• [WORK TASK]: Using the data below, repeat all of it precisely.

• [DATA]:
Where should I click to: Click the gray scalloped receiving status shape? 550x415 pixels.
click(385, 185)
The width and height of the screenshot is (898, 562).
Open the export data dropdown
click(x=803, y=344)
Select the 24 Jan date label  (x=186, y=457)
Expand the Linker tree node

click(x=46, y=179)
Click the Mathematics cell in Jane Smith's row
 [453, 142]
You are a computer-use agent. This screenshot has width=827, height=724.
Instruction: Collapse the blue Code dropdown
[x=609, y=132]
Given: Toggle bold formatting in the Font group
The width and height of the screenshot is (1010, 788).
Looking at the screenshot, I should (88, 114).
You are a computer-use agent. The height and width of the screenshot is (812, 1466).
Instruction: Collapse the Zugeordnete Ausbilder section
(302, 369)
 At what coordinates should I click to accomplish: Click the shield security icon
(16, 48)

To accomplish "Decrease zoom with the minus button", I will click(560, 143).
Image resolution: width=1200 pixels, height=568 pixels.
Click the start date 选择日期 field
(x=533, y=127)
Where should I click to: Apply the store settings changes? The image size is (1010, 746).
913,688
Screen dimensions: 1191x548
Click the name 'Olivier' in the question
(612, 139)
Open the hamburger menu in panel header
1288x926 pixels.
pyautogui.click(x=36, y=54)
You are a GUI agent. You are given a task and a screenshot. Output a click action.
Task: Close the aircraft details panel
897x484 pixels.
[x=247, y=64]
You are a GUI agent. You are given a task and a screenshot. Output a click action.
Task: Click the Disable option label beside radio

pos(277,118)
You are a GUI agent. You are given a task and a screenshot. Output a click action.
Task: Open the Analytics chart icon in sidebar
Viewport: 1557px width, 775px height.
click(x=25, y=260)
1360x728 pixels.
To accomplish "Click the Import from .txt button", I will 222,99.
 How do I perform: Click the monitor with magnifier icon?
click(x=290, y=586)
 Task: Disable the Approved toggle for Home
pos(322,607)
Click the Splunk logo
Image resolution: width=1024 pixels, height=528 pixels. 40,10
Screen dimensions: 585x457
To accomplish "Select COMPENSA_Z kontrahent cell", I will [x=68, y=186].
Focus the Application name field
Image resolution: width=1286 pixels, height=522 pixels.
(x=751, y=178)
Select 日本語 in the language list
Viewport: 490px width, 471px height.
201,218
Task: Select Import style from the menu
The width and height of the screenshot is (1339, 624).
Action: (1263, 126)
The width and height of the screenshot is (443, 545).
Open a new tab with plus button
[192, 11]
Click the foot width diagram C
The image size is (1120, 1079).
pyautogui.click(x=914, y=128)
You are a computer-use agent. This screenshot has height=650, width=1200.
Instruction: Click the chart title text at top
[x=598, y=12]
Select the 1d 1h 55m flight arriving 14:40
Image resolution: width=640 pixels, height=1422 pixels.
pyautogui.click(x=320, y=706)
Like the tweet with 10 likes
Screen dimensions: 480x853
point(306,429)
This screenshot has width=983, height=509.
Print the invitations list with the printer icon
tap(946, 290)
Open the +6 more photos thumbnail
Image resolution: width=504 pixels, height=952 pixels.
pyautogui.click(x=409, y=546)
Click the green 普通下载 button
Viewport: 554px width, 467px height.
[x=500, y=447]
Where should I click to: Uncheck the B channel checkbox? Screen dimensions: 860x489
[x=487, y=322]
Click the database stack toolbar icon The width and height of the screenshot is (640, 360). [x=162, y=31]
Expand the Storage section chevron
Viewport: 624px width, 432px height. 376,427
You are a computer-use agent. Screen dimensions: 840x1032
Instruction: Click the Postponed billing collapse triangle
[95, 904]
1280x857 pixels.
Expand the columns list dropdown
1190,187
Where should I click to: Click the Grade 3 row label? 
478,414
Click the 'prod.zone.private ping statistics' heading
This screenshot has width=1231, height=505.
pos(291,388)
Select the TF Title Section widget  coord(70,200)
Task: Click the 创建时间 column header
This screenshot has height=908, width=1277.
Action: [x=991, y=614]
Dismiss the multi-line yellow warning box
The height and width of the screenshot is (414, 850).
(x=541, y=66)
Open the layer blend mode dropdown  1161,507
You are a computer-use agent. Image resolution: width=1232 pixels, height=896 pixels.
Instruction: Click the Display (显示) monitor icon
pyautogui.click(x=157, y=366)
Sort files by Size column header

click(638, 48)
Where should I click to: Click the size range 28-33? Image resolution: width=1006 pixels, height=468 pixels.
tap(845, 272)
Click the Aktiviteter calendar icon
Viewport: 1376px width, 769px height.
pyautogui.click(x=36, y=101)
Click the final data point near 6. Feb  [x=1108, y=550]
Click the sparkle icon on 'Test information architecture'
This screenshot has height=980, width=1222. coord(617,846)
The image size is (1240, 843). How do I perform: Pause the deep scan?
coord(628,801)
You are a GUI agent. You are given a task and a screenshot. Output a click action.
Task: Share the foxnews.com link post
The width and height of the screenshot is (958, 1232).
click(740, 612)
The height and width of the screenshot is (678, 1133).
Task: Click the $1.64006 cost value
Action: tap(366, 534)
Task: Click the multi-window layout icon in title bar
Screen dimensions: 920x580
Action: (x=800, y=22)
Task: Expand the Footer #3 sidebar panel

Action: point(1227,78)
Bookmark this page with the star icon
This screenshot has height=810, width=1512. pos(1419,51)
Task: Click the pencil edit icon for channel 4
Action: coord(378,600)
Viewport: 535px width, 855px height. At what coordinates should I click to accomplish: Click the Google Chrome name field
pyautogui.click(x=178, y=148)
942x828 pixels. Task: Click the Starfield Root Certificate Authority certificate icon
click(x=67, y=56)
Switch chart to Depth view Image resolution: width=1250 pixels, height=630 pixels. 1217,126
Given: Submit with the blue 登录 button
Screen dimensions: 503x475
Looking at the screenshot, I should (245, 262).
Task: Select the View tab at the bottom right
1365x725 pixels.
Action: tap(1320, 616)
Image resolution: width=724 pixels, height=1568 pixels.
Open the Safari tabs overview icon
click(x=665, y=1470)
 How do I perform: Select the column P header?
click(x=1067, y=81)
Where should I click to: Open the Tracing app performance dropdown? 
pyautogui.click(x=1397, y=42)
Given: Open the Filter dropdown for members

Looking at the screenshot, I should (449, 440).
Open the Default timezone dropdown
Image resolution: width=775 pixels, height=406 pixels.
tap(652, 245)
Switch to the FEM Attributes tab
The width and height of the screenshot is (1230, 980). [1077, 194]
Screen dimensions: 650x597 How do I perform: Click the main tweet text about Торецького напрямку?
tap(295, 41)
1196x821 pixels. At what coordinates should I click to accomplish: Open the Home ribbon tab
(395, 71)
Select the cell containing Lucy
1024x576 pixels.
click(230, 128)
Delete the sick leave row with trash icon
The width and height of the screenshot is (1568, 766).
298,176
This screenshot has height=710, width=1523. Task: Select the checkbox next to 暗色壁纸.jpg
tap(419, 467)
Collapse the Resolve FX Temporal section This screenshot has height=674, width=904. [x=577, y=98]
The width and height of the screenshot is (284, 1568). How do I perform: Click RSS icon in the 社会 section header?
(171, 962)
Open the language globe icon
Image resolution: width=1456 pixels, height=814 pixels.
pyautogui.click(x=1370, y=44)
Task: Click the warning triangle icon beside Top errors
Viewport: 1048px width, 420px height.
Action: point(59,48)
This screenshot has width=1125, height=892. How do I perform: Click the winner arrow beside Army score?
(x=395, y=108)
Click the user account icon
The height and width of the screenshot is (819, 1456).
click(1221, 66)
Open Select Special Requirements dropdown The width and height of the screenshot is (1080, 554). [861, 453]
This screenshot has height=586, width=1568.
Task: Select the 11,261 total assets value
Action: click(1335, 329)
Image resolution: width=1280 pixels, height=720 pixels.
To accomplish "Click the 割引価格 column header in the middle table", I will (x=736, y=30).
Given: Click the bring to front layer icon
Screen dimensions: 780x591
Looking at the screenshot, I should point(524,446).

• [WRITTEN RESPONSE]:
Where should I click to: Click the gray scalloped receiving status shape? 550x415 pixels.
click(385, 185)
The width and height of the screenshot is (898, 562).
Open the export data dropdown
click(x=803, y=344)
Select the 24 Jan date label  (x=186, y=457)
Expand the Linker tree node

click(x=46, y=179)
Click the Mathematics cell in Jane Smith's row
 [453, 142]
You are a computer-use agent. This screenshot has width=827, height=724.
Instruction: Collapse the blue Code dropdown
[x=609, y=132]
Given: Toggle bold formatting in the Font group
The width and height of the screenshot is (1010, 788).
Looking at the screenshot, I should (88, 114).
You are a computer-use agent. The height and width of the screenshot is (812, 1466).
Instruction: Collapse the Zugeordnete Ausbilder section
(302, 369)
 At what coordinates should I click to accomplish: Click the shield security icon
(16, 48)

To accomplish "Decrease zoom with the minus button", I will click(560, 143).
Image resolution: width=1200 pixels, height=568 pixels.
Click the start date 选择日期 field
(x=533, y=127)
Where should I click to: Apply the store settings changes? The image size is (1010, 746).
913,688
Screen dimensions: 1191x548
Click the name 'Olivier' in the question
(612, 139)
Open the hamburger menu in panel header
1288x926 pixels.
pyautogui.click(x=36, y=54)
You are a GUI agent. You are given a task and a screenshot. Output a click action.
Task: Close the aircraft details panel
897x484 pixels.
[x=247, y=64]
You are a GUI agent. You are given a task and a screenshot. Output a click action.
Task: Click the Disable option label beside radio

pos(277,118)
You are a GUI agent. You are given a task and a screenshot. Output a click action.
Task: Open the Analytics chart icon in sidebar
Viewport: 1557px width, 775px height.
click(x=25, y=260)
1360x728 pixels.
To accomplish "Click the Import from .txt button", I will 222,99.
 How do I perform: Click the monitor with magnifier icon?
click(x=290, y=586)
 Task: Disable the Approved toggle for Home
pos(322,607)
Click the Splunk logo
Image resolution: width=1024 pixels, height=528 pixels. 40,10
Screen dimensions: 585x457
To accomplish "Select COMPENSA_Z kontrahent cell", I will [x=68, y=186].
Focus the Application name field
Image resolution: width=1286 pixels, height=522 pixels.
(x=751, y=178)
Select 日本語 in the language list
Viewport: 490px width, 471px height.
201,218
Task: Select Import style from the menu
The width and height of the screenshot is (1339, 624).
Action: (1263, 126)
The width and height of the screenshot is (443, 545).
Open a new tab with plus button
[192, 11]
Click the foot width diagram C
The image size is (1120, 1079).
pyautogui.click(x=914, y=128)
You are a computer-use agent. This screenshot has height=650, width=1200.
Instruction: Click the chart title text at top
[x=598, y=12]
Select the 1d 1h 55m flight arriving 14:40
Image resolution: width=640 pixels, height=1422 pixels.
pyautogui.click(x=320, y=706)
Like the tweet with 10 likes
Screen dimensions: 480x853
point(306,429)
This screenshot has width=983, height=509.
Print the invitations list with the printer icon
tap(946, 290)
Open the +6 more photos thumbnail
Image resolution: width=504 pixels, height=952 pixels.
pyautogui.click(x=409, y=546)
Click the green 普通下载 button
Viewport: 554px width, 467px height.
[x=500, y=447]
Where should I click to: Uncheck the B channel checkbox? Screen dimensions: 860x489
[x=487, y=322]
Click the database stack toolbar icon The width and height of the screenshot is (640, 360). [x=162, y=31]
Expand the Storage section chevron
Viewport: 624px width, 432px height. 376,427
You are a computer-use agent. Screen dimensions: 840x1032
Instruction: Click the Postponed billing collapse triangle
[95, 904]
1280x857 pixels.
Expand the columns list dropdown
1190,187
Where should I click to: Click the Grade 3 row label? 
478,414
Click the 'prod.zone.private ping statistics' heading
This screenshot has width=1231, height=505.
pos(291,388)
Select the TF Title Section widget  coord(70,200)
Task: Click the 创建时间 column header
This screenshot has height=908, width=1277.
Action: [x=991, y=614]
Dismiss the multi-line yellow warning box
The height and width of the screenshot is (414, 850).
(x=541, y=66)
Open the layer blend mode dropdown  1161,507
You are a computer-use agent. Image resolution: width=1232 pixels, height=896 pixels.
Instruction: Click the Display (显示) monitor icon
pyautogui.click(x=157, y=366)
Sort files by Size column header

click(638, 48)
Where should I click to: Click the size range 28-33? Image resolution: width=1006 pixels, height=468 pixels.
tap(845, 272)
Click the Aktiviteter calendar icon
Viewport: 1376px width, 769px height.
pyautogui.click(x=36, y=101)
Click the final data point near 6. Feb  [x=1108, y=550]
Click the sparkle icon on 'Test information architecture'
This screenshot has height=980, width=1222. coord(617,846)
The image size is (1240, 843). How do I perform: Pause the deep scan?
coord(628,801)
You are a GUI agent. You are given a task and a screenshot. Output a click action.
Task: Share the foxnews.com link post
The width and height of the screenshot is (958, 1232).
click(740, 612)
The height and width of the screenshot is (678, 1133).
Task: Click the $1.64006 cost value
Action: tap(366, 534)
Task: Click the multi-window layout icon in title bar
Screen dimensions: 920x580
Action: (x=800, y=22)
Task: Expand the Footer #3 sidebar panel

Action: point(1227,78)
Bookmark this page with the star icon
This screenshot has height=810, width=1512. pos(1419,51)
Task: Click the pencil edit icon for channel 4
Action: coord(378,600)
Viewport: 535px width, 855px height. At what coordinates should I click to accomplish: Click the Google Chrome name field
pyautogui.click(x=178, y=148)
942x828 pixels. Task: Click the Starfield Root Certificate Authority certificate icon
click(x=67, y=56)
Switch chart to Depth view Image resolution: width=1250 pixels, height=630 pixels. 1217,126
Given: Submit with the blue 登录 button
Screen dimensions: 503x475
Looking at the screenshot, I should (245, 262).
Task: Select the View tab at the bottom right
1365x725 pixels.
Action: tap(1320, 616)
Image resolution: width=724 pixels, height=1568 pixels.
Open the Safari tabs overview icon
click(x=665, y=1470)
 How do I perform: Select the column P header?
click(x=1067, y=81)
Where should I click to: Open the Tracing app performance dropdown? 
pyautogui.click(x=1397, y=42)
Given: Open the Filter dropdown for members

Looking at the screenshot, I should (449, 440).
Open the Default timezone dropdown
Image resolution: width=775 pixels, height=406 pixels.
tap(652, 245)
Switch to the FEM Attributes tab
The width and height of the screenshot is (1230, 980). [1077, 194]
Screen dimensions: 650x597 How do I perform: Click the main tweet text about Торецького напрямку?
tap(295, 41)
1196x821 pixels. At what coordinates should I click to accomplish: Open the Home ribbon tab
(395, 71)
Select the cell containing Lucy
1024x576 pixels.
click(230, 128)
Delete the sick leave row with trash icon
The width and height of the screenshot is (1568, 766).
298,176
This screenshot has height=710, width=1523. Task: Select the checkbox next to 暗色壁纸.jpg
tap(419, 467)
Collapse the Resolve FX Temporal section This screenshot has height=674, width=904. [x=577, y=98]
The width and height of the screenshot is (284, 1568). How do I perform: Click RSS icon in the 社会 section header?
(171, 962)
Open the language globe icon
Image resolution: width=1456 pixels, height=814 pixels.
pyautogui.click(x=1370, y=44)
Task: Click the warning triangle icon beside Top errors
Viewport: 1048px width, 420px height.
Action: point(59,48)
This screenshot has width=1125, height=892. How do I perform: Click the winner arrow beside Army score?
(x=395, y=108)
Click the user account icon
The height and width of the screenshot is (819, 1456).
click(1221, 66)
Open Select Special Requirements dropdown The width and height of the screenshot is (1080, 554). [861, 453]
This screenshot has height=586, width=1568.
Task: Select the 11,261 total assets value
Action: click(1335, 329)
Image resolution: width=1280 pixels, height=720 pixels.
To accomplish "Click the 割引価格 column header in the middle table", I will (x=736, y=30).
Given: Click the bring to front layer icon
Screen dimensions: 780x591
Looking at the screenshot, I should point(524,446).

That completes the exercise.